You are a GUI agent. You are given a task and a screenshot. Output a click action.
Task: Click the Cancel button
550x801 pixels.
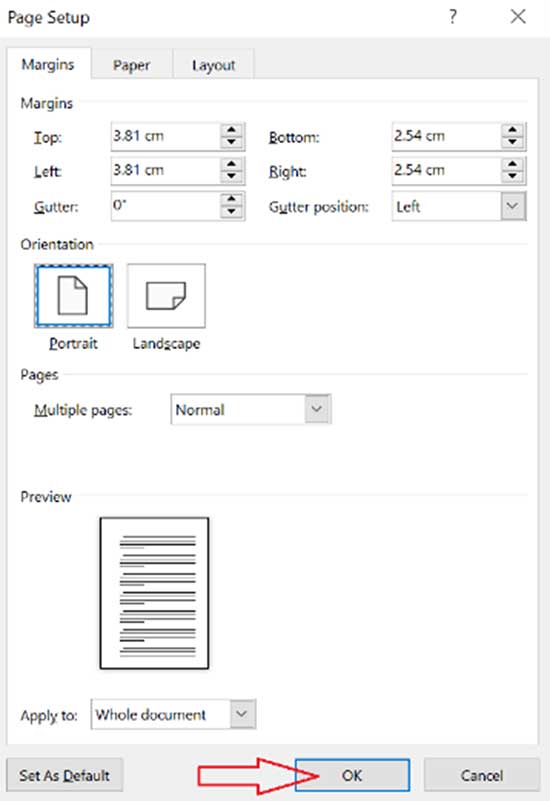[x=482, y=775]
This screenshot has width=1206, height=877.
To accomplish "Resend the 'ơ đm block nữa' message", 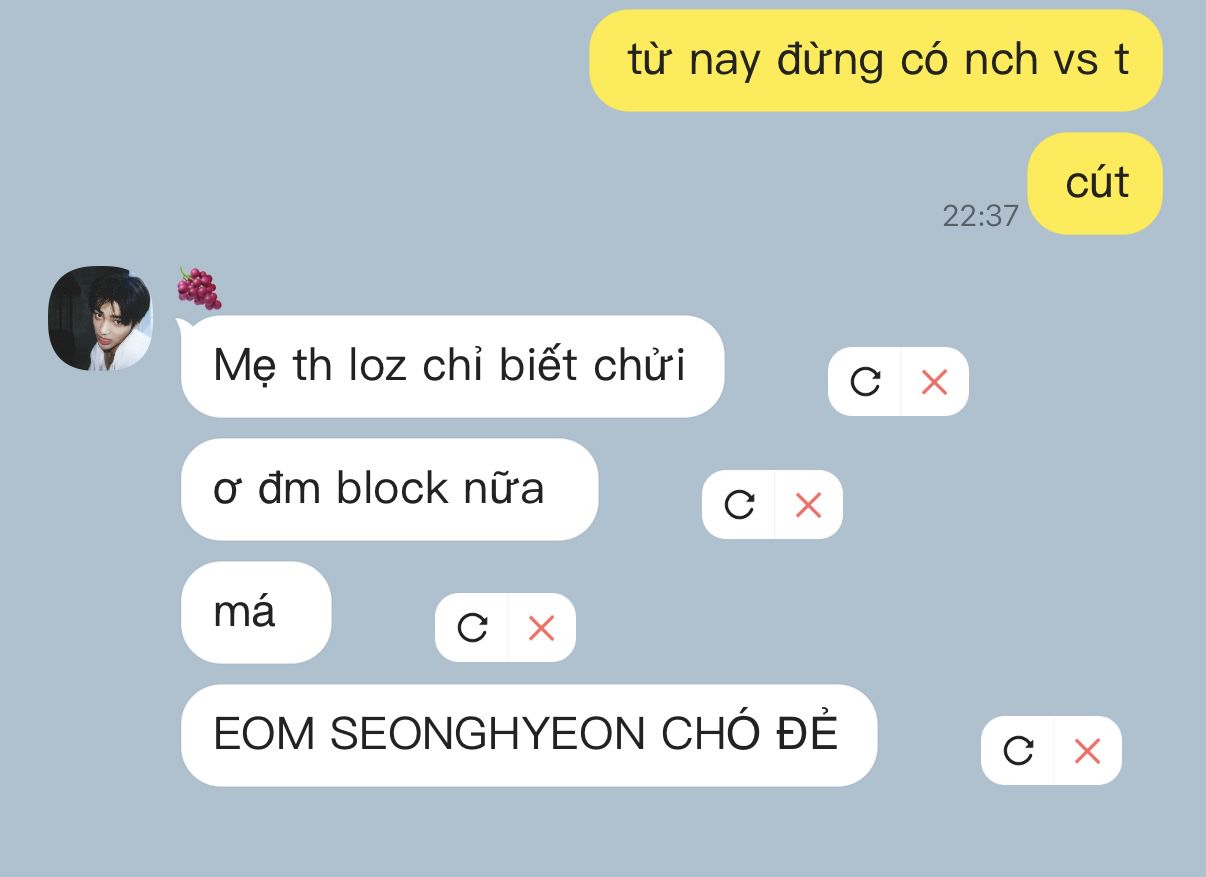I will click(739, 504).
☆ ☆ ☆ ☆ ☆
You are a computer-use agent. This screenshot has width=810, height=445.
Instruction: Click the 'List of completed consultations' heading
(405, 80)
☆ ☆ ☆ ☆ ☆
## WHAT IS NEEDED
State how many lines of the records hold the string "This", and nothing else.

## EXERCISE OUTPUT
2